Stored items
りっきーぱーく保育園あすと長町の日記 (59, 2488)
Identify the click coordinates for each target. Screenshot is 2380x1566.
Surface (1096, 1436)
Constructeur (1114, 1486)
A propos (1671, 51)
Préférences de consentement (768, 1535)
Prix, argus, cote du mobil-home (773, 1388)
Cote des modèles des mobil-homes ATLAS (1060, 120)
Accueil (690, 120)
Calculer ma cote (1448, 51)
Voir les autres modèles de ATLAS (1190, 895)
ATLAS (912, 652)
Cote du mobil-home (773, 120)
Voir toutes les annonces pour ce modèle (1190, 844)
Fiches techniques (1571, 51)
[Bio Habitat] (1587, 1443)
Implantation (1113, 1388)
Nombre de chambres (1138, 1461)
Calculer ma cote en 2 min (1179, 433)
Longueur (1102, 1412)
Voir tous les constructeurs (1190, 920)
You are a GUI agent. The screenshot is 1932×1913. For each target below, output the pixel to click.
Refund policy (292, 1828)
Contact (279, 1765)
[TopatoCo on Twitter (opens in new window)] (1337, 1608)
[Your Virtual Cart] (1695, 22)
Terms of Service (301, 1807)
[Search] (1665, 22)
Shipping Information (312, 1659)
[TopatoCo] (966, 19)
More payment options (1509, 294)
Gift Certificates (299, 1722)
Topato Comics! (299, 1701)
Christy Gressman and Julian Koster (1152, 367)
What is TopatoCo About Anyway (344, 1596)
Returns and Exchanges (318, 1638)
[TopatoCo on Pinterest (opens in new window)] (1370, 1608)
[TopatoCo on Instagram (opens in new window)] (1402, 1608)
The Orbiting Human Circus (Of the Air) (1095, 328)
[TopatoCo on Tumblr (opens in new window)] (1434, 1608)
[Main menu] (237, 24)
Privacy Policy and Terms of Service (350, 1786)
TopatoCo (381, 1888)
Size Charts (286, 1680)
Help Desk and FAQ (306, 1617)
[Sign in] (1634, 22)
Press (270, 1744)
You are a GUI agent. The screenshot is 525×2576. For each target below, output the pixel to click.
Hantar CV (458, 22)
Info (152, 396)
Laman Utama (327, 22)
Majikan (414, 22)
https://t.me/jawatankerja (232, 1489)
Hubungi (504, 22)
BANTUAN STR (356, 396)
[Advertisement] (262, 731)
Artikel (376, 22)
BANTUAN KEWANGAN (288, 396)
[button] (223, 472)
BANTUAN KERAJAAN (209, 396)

Activity
All that belongs in your answer is the stretch of entries above from the line with "Shipping Information (312, 1659)" through the line with "What is TopatoCo About Anyway (344, 1596)", printed exactly.

Your solution
Shipping Information (312, 1659)
[TopatoCo] (966, 19)
More payment options (1509, 294)
Gift Certificates (299, 1722)
Topato Comics! (299, 1701)
Christy Gressman and Julian Koster (1152, 367)
What is TopatoCo About Anyway (344, 1596)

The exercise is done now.